Task item:
Nothing but the lines from the one containing "Where should I" through the last line of the records below should be copied, exactly and without pictures.

Records provided:
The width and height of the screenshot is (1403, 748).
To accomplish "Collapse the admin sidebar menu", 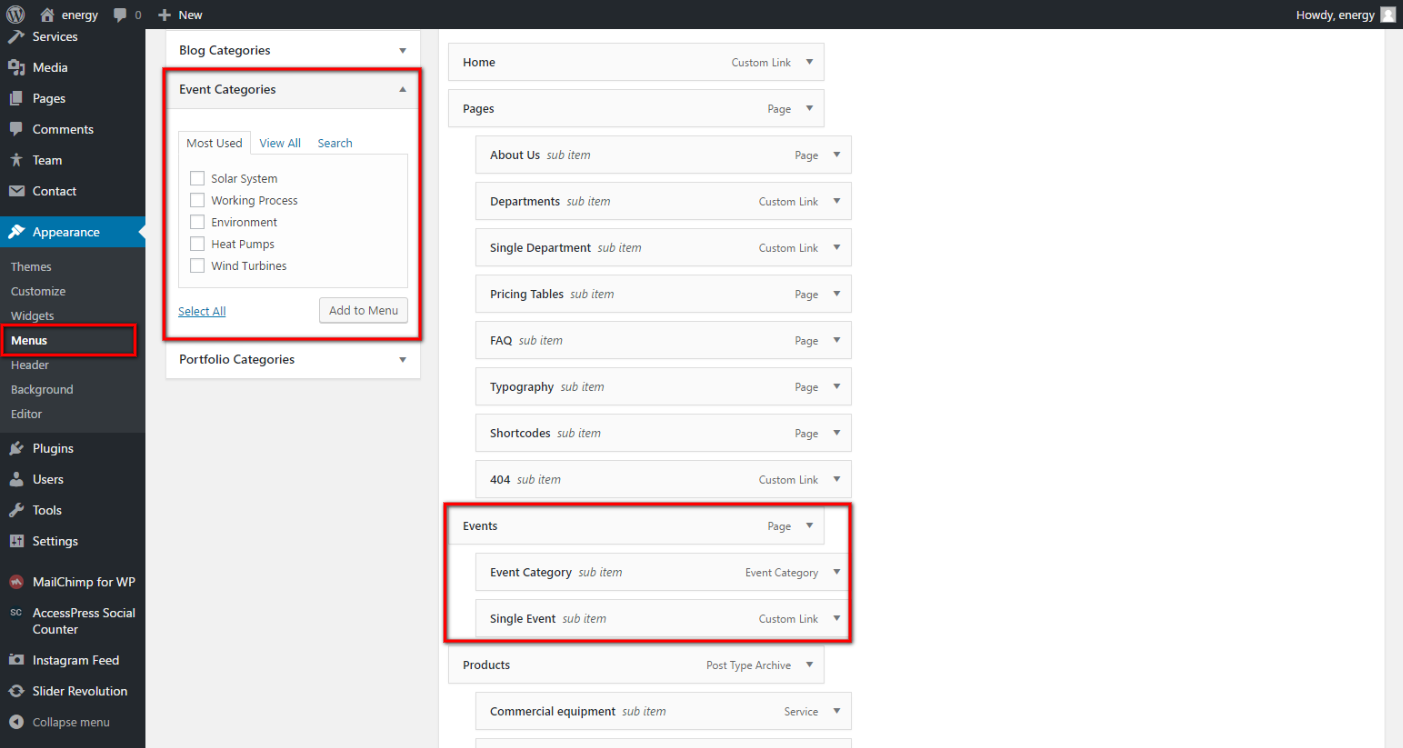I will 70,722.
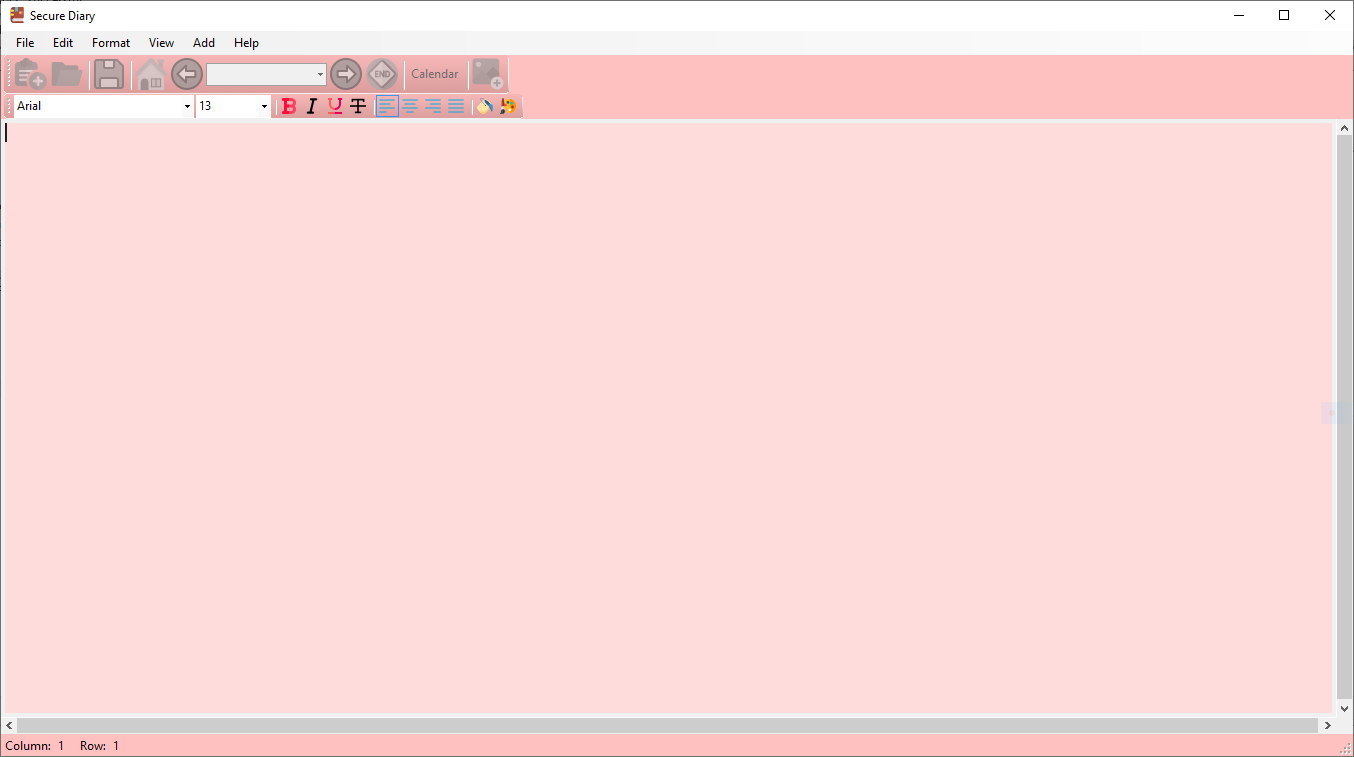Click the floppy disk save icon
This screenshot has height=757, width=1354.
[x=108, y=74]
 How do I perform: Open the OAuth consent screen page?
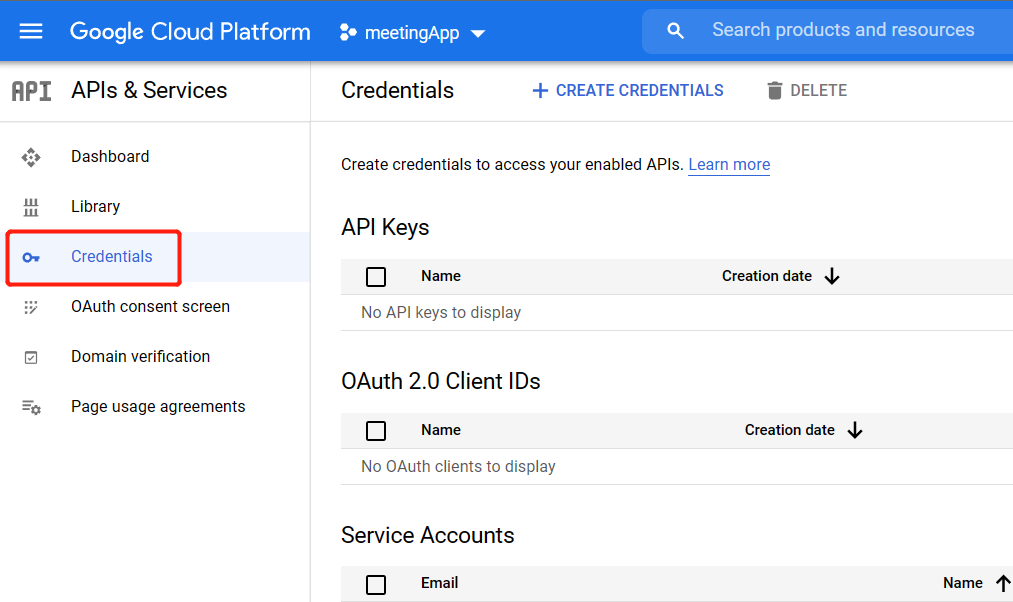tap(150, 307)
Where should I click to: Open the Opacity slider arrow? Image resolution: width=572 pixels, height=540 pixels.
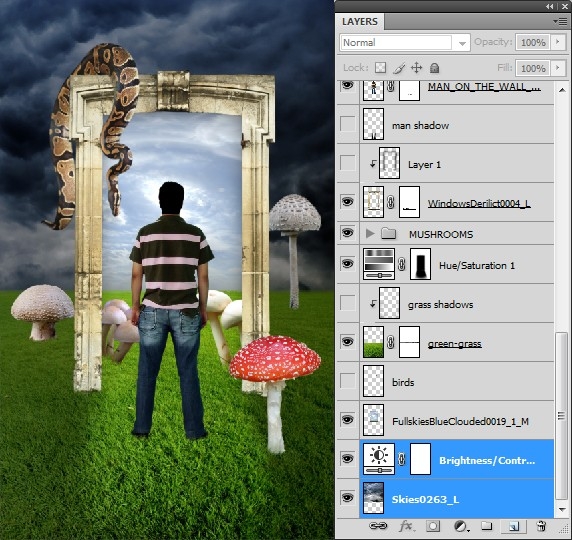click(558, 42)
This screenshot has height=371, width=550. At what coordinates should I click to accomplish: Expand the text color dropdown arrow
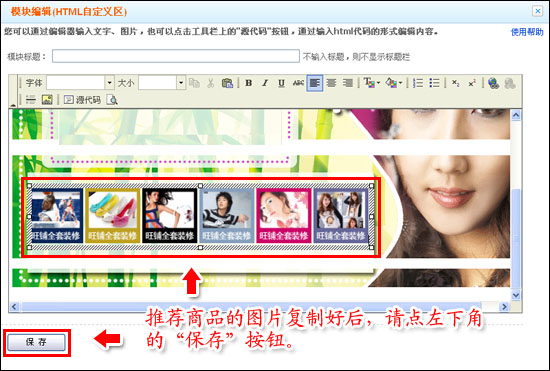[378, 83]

Task output:
Where should I click to: Open the Opacity slider arrow? Image resolution: width=572 pixels, height=540 pixels.
click(558, 42)
This screenshot has height=371, width=550. At what coordinates should I click to accomplish: Expand the text color dropdown arrow
[378, 83]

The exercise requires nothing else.